LIF is a weighted-based fusion method that dynamically sets different weights for different illumination regions using a predicted brightness map. The brightness map $B$ is predicted using convolutional layers:

$B = ConvBlock(I_V)$

where $I_V$ is the RGB image. The loss function $\mathcal{L}_{LI}$ is the L2 norm between the predicted brightness map $B$ and the ground truth $\widetilde{B}$ (L channel in LAB color space):

$\mathcal{L}_{LI} = ||B, \widetilde{B}||_2$

The weight generation mechanism adaptively adjusts the weights of different modality features:

$\left\{ \begin{aligned} &W_V=\beta \times \min\mathrm{(}\frac{B-\alpha}{2\alpha},\frac{1}{2})+\frac{1}{2},\ &W_I=1-W_V,\ \end{aligned}\,\, \right.$

where $W_V$ and $W_I$ represent the weights of the RGB and infrared modalities, respectively, $\alpha$ is a threshold, and $\beta$ is the amplitude of $W_{V}$ . The final fused feature $f^i_F$ is represented as:

$f^i_F = \mathcal{F}(f_{V},f_{I}) = W^i_{V}\odot f^i_{V}+W^i_{I}\odot f^i_{I}$

The overall loss function is:

$\mathcal{L} = \mathcal{L}_{\mathrm{det}} + \lambda_{M^2D} \mathcal{L}_{M^2D} + \lambda_{LI}\mathcal{L}_{LI}$

where $\lambda_{M^2D}$ and $\lambda_{LI}$ are hyperparameters.

Experimental Results

Experiments were conducted on DroneVehicle, FLIR-aligned, and LLVIP datasets. Ablation studies demonstrate the effectiveness of both the M $^2$ D and LIF modules. Ablation studies on the hyper-parameter $\beta$ showed that a value of 0.4 achieved the best results (Figure 4).
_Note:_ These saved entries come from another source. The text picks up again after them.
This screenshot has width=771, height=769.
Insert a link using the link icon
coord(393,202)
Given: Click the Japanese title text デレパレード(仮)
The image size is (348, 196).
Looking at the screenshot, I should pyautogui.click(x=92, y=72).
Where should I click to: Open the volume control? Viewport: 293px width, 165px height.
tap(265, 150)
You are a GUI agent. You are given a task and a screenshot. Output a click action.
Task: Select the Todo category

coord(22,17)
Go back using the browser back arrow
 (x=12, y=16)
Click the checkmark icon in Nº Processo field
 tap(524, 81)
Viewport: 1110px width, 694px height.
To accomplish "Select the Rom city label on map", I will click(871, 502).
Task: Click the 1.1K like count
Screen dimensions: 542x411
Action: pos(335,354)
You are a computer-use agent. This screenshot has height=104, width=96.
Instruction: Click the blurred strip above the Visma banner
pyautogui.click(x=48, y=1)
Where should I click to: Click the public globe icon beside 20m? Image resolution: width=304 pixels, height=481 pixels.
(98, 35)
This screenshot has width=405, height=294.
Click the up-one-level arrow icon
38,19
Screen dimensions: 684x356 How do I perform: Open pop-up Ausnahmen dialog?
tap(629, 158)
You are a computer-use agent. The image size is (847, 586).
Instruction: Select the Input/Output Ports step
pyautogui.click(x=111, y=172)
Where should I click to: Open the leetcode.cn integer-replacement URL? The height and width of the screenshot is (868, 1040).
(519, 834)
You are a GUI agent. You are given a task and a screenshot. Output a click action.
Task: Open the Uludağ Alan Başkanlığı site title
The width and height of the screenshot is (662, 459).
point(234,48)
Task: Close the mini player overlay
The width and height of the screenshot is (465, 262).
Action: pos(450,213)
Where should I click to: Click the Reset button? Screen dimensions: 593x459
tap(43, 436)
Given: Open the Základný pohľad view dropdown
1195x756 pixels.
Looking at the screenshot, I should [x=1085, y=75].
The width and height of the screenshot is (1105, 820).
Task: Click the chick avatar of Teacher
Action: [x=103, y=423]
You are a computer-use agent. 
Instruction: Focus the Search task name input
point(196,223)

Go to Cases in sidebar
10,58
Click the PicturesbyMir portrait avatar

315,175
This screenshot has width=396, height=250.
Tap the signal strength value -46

Figure 4: A bar chart showing the impact of varying the hyperparameter $\beta$ on the performance of the M $^2$ D-LIF framework.

Visualization of detection results demonstrates that M $^2$ D-LIF effectively mitigates the Fusion Degradation phenomenon (Figure 5).

Figure 5: Visualizations of Fusion Degradation, comparing the detection results of various methods with M $^2$ D-LIF.

The visualization of the LIF weight map shows that the module effectively perceives illumination and assigns higher weights to regions with better lighting conditions (Figure 6).

Figure 6: Visualization of the weight map $W_V$ generated by the LIF module, showing its adaptation to local illumination conditions.

Comparison with state-of-the-art methods on the DroneVehicle dataset shows that M $^2$ D-LIF achieves the highest mAP $_{50}$ and mAP of 81.4% and 68.1%, respectively. On the FLIR and LLVIP datasets, M $^2$ D-LIF achieves 46.1% and 70.8% mAP, respectively, while maintaining a relatively low parameter count.

Conclusion

The paper (2503.11780) makes a compelling case for rethinking MMOD from a mono-modality learning perspective. The proposed M $^2$ D-LIF framework effectively addresses the fusion degradation phenomenon and achieves state-of-the-art performance on multiple datasets. The M $^2$ D component enhances mono-modal feature extraction, while the LIF module provides a lightweight yet effective fusion mechanism. This work opens avenues for future research in multi-modal learning, particularly in addressing modality-specific challenges and improving feature fusion strategies.